Desde então, os atrasos nas escoltas aumentaram. Os números mostram que 70% dos julgamentos adiados devido a falhas de escolta no âmbito do contrato renovado ocorreram em Londres e no sul da Inglaterra, área supervisionada pela Serco, onde ocorreram 51% dos julgamentos.
Serco destacou os desafios geográficos e demográficos de trabalhar em Londres e no sudeste, e disse que a escassez nacional de motoristas de van era especialmente grave na capital. Observou também o aumento significativo dos atrasos judiciais desde a pandemia.
Um porta-voz disse: “A equipe de escolta de prisioneiros da Serco está trabalhando duro sob condições desafiadoras para entregar um número significativamente maior de prisioneiros entre prisões e tribunais a tempo. Continuamos a trabalhar em estreita colaboração com o Ministério da Justiça e estamos a recrutar e formar mais motoristas e oficiais.”

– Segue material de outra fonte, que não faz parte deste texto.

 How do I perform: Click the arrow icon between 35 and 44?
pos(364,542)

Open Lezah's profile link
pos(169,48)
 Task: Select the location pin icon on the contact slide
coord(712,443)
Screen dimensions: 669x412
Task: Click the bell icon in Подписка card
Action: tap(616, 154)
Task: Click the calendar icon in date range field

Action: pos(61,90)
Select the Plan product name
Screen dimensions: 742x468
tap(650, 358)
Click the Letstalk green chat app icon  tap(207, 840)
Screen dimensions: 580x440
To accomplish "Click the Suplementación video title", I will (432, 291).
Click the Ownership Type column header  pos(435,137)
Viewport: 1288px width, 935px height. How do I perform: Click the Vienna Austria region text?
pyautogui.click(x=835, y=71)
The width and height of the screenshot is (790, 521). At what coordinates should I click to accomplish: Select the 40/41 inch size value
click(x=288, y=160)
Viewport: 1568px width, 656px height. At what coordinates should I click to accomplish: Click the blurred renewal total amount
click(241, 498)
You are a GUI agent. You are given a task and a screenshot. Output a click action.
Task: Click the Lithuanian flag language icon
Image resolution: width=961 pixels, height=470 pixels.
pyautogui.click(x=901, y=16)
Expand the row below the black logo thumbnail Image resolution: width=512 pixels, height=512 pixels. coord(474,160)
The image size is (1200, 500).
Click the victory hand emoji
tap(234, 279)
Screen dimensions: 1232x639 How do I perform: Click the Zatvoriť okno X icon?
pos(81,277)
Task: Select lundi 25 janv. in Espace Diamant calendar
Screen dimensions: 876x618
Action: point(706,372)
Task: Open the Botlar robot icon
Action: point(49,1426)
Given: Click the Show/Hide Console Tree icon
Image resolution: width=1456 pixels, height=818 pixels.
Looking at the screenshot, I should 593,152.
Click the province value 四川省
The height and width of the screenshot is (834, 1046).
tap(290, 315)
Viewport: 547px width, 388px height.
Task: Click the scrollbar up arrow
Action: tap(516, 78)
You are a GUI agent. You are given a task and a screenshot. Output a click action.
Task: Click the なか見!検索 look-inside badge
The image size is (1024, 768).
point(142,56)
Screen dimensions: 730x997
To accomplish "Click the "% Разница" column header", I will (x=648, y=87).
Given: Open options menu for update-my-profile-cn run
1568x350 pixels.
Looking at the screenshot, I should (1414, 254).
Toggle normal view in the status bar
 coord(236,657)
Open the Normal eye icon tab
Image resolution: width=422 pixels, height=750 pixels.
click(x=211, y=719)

Um porta-voz da GeoAmey disse que houve uma taxa de sucesso de 99,9% na entrega de pessoas ao tribunal, de acordo com números relatados pelos próprios. Eles disseram: “O processo de escolta e entrega dos detidos ao tribunal é altamente complexo e tem múltiplas dependências, algumas das quais estão fora do nosso controle”.
James Oliveira-Agnew, secretário da Ordem dos Advogados Criminais, disse: “Tudo isso é um sinal de disfunção do sistema. A Serco tem que ser mais eficiente e levar os presos ao tribunal quando eles dizem que vão. Isso sempre foi um problema. Foi agravado pelo facto de agora termos tantas pessoas a entrar no sistema à espera de julgamentos e as listas de julgamentos estão constantemente a mudar. No momento, não estamos preparados para isso.”
Os testes listados para cinco dias agora podem durar seis ou sete dias devido a falhas na escolta, disse ele, ao custo de dezenas de milhares de libras por cada dia perdido.
Os números do The Guardian subestimam o impacto dos fracassos do Pecs, uma vez que incluem julgamentos cancelados, mas não aqueles que são adiados apenas por uma questão de horas, e também excluem audiências sem julgamento.
Um porta-voz do Ministério da Justiça disse: “Menos de 0,2% das audiências em tribunais criminais são atrasadas porque os prisioneiros chegam atrasados ao tribunal onde os empreiteiros do Pecs são responsáveis. Mas a crise de capacidade prisional herdada por este governo colocou pressão sobre todo o sistema de justiça criminal, e estamos a trabalhar com parceiros para garantir que ainda mais prisioneiros cheguem a tempo às audiências judiciais.”